- Apr 23, 2018
Well I think there are two sides to the whole free will equation. On the one hand, we certainly have some power (over ourselves, not the weather etc), on the other we are kind of conditioned biological robots responding to things in accordance with our conditioning.Haich once explained it here:
“My heart is at ease knowing that what was meant for me will never miss me, and that what misses me was never meant for me.” – Imam Shafi’i
A case I would suggest to be illuminating would be somebody who is subject to some very heavy conditioning, say they are brought up in a Christian household, go to a Christian school, whatever, to the point where they have a strong visceral and emotional reaction to any other religion, including (and probably particularly Islam). How can you say that this person has a genuine choice whether or not to practice Islam? They cannot break free from such heavy conditioning, it's so deep in them that they have no other possibility of reaction.
Then another case, someone who raised in Islam. For them it is very easy to believe, very easy to practice, they will feel comfortable in the practise, it will seem normal to them.
Now the question you need to answer is why is one person born in a circumstance where they have no real possibility of "believing" and another in one where it is easy to believe? So perhaps you answer "oh it is God's will, God can choose whoever he wants, do whatever he wants etc". In doing so you are creating this anthropomorphic deity who likes some people, dislikes others. To me this is what you would call "shirk".
In order for any Divinity to be genuinely Just, He would have to account for the inequality of the circumstances into which people are born. If you really think it through, the only way this could happen is through the process of reincarnation, karma. Cause and effect, action reaction, "reap what you sow".
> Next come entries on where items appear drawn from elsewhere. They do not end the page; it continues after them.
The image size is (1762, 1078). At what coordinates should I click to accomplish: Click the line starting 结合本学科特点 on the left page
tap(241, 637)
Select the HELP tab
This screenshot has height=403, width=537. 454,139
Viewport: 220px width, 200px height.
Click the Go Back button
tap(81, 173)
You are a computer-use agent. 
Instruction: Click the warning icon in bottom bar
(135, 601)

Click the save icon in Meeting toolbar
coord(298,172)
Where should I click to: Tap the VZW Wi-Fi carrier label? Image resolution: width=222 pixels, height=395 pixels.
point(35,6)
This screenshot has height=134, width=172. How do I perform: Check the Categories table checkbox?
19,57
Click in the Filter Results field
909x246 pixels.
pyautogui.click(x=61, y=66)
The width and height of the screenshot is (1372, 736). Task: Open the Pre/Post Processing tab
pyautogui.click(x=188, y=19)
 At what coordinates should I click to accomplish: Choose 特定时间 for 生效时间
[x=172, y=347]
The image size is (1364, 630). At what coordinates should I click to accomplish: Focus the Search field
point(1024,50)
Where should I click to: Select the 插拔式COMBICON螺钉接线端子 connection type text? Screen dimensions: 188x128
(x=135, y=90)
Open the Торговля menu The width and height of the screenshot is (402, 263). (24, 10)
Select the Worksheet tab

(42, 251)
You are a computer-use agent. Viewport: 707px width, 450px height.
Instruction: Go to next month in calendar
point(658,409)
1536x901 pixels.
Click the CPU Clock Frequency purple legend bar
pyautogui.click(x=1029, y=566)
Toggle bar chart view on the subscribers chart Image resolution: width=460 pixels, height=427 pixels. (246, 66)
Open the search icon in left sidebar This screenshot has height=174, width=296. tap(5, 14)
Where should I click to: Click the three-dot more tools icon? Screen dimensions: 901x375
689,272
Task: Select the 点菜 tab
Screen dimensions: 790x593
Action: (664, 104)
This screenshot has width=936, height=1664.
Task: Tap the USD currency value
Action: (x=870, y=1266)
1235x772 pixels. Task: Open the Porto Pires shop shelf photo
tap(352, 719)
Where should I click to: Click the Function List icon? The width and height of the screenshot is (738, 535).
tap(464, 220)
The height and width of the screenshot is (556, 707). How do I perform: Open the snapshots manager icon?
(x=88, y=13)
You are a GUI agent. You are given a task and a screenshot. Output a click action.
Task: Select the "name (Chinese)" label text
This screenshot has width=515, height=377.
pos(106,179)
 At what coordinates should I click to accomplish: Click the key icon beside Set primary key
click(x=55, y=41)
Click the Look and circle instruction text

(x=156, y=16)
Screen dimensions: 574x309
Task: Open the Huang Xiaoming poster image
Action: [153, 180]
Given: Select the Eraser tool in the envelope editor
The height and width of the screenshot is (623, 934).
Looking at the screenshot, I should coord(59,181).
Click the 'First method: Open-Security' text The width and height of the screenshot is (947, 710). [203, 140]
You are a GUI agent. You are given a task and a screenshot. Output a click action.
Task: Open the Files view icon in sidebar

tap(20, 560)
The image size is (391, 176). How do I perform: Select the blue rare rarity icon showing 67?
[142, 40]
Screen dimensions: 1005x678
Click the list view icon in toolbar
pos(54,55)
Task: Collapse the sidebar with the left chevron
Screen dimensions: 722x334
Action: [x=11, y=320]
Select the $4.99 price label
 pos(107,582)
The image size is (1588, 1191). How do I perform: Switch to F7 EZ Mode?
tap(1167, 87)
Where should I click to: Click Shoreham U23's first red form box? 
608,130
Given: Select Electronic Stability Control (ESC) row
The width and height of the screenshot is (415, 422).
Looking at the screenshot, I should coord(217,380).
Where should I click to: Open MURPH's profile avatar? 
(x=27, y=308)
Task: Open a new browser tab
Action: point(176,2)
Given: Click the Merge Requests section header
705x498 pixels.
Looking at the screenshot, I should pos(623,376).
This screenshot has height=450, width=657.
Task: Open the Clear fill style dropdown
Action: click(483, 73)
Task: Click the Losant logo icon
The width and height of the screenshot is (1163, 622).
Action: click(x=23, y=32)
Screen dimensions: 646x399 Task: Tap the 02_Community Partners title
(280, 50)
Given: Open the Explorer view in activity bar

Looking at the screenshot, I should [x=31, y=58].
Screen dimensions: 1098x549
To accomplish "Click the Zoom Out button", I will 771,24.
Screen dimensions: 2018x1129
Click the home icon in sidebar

Actually I would go further and say that it would be necessary that belief not be the criteria for salvation. Belief may be helpful in making people believe in ethical ways and not fall into complete debauchery, however it isn't something that takes effort (except the occasional anti-effort of trying to ignore logic), it isn't the same thing as leading an ethical life. And surely living a good is really the only objective and Just criteria of judgement?
I'm all for prayer, I'm favourable to most manifestations of religion, even the Abrahamic ones to an extent. Prayer helps us to be decent people, opens us up to light, harmony, wisdom. Unfortunately the dogmatic beliefs of the exoteric religions do the exact opposite, they are limiting rather than liberating.